------ DATA EXTRACTS ------
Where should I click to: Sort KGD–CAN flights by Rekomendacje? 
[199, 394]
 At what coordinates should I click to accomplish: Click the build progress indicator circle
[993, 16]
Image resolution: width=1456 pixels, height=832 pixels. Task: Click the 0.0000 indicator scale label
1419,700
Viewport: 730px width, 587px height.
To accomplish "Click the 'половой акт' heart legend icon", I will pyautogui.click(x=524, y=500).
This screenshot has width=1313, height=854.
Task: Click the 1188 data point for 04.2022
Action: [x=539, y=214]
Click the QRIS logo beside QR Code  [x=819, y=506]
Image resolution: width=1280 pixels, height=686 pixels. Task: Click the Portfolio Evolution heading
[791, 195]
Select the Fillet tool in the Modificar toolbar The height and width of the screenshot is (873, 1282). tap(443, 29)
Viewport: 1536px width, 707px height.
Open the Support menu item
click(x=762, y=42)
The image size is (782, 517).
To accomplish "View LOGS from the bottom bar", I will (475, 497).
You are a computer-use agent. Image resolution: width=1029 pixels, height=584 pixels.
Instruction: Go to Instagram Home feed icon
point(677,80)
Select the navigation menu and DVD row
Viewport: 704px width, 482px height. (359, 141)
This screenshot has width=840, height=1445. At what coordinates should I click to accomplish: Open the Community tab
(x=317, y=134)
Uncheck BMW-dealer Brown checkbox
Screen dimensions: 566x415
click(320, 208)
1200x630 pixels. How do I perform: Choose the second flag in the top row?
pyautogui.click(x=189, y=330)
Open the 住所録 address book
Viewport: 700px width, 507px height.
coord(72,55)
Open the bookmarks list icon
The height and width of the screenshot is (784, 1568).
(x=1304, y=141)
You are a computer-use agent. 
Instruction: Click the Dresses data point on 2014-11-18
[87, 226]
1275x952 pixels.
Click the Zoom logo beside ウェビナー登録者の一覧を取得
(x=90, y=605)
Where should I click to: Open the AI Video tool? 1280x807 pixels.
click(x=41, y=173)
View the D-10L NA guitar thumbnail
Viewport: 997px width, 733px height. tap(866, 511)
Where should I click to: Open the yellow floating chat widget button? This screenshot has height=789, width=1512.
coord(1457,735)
------
WHAT THE TASK REQUIRES:
Where does the word "computer" appear in the records above? Return every line that holds it.

ANSWER:
You are a computer-use agent. Image resolution: width=1029 pixels, height=584 pixels.
You are a computer-use agent. 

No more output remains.